Rodriguez returned to his captain’s chair and waited. A minute later, his obese executive officer led a leather-faced chief petty officer into the control room.
“It looks like a gasket blew in the control valve that locks the breach door,” Jones said. “When they opened the muzzle door to launch the communications buoy, the breach popped open. The water knocked Davis half way across the compartment, but Martin was able to get to the flood control valves.”
“Davis is okay?” Rodriguez asked.
“He swallowed half the ocean, but the corpsman thinks he’ll be fine.”
“The buoy?”
“Stuck in the launcher.”
“Then nobody knows we’re trailing this Agosta yet. I wanted to get a message off with a buoy, but it looks like we’re going to have to bite the bullet and go to periscope depth to communicate.”
“We can fix the control valve, sir,” the leather-face chief said. “If the problem is what I think it is, we just need to replace the gasket. I can’t guarantee that it won’t rupture again until we have more time to troubleshoot the whole system, but repairs to get it working again won’t take long. It’s just a matter of making a lot of noise.”
“How long do you need?”
“Six to twelve hours. We need to isolate hydraulics to the valve, and it’s got some small innards. Takes a little skill to take apart and put back together.”
“That’s too long,” Rodriguez said.
“What if you removed the control valve, repaired it offline in the engine room where everything is soundproofed, and then put it back?” Jones asked. “It would take longer overall, but you’d only make noise removing and reinstalling it.”
“We’d have to disengage this Agosta twice, once while removing the valve and once while reinstalling it,” Rodriguez said. “But at the speed he’s moving, we could reacquire him.”
“I’m pretty sure my guys can fix it like the executive officer says, sir,” the chief said.
“Okay,” Rodriguez said. “Map out the isolation boundary and get the system isolated. Try to be ready to work at the beginning of the next watch section.”
The chief stepped away.
“The Agosta didn’t make a peep,” Rodrgiuez said. “Either he didn’t hear us, or he didn’t care.”
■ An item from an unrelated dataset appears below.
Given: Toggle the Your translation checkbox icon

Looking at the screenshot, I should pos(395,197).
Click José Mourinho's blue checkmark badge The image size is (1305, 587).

“He’s now well beyond the Chinese exclusion zone,” Jones said. “He’s going somewhere. You were right to follow him, sir.”
“I want to think he’s transiting somewhere, but he’s moving so slow. Seven knots doesn’t get you anywhere fast. That ship was designed for ten knots transit.”
“But the slower you go, the less you have to snorkel.”
“Relevant if you’re remaining hidden,” Rodriguez said. “And it extends range, if you’re concerned about fuel.”
Jones slipped into another thought stupor.
“Sir,” he said after emerging from thought. “I’ll double check, but I suspect that an Agosta has food stores for about sixty days. I think that’s the longest recorded Agosta patrol.”
Jones slid back into his stupor.
“Go on,” Rodriguez said.
“Sixty days, seven knots, leaving roughly from the northern tip of Taiwan, and traveling on course zero-eight-five,” Jones said. “That’s a great circle route to…”
His stomach brushing the seated Chief Bartlett aside, Jones stooped over a fire control monitor and fiddled with a trackball and buttons.
“…plus or minus a couple hundred miles either way,” Jones said, “if this Agosta maintains course and speed, he’ll arrive in the Hawaii operation areas with about a week’s left of food and fuel remaining.”
“Then maybe disengaging and going to periscope depth isn’t such a bad idea,” Rodriguez said. “We may need to do some two-way communications to figure out who this guy is, and see if anyone wants to tell us what to do about him.”
CHAPTER 23
Knowing he would face battle today, Jake had slept fitfully during the night. The Hai Lang was submerged, twenty-five miles northeast of Keelung.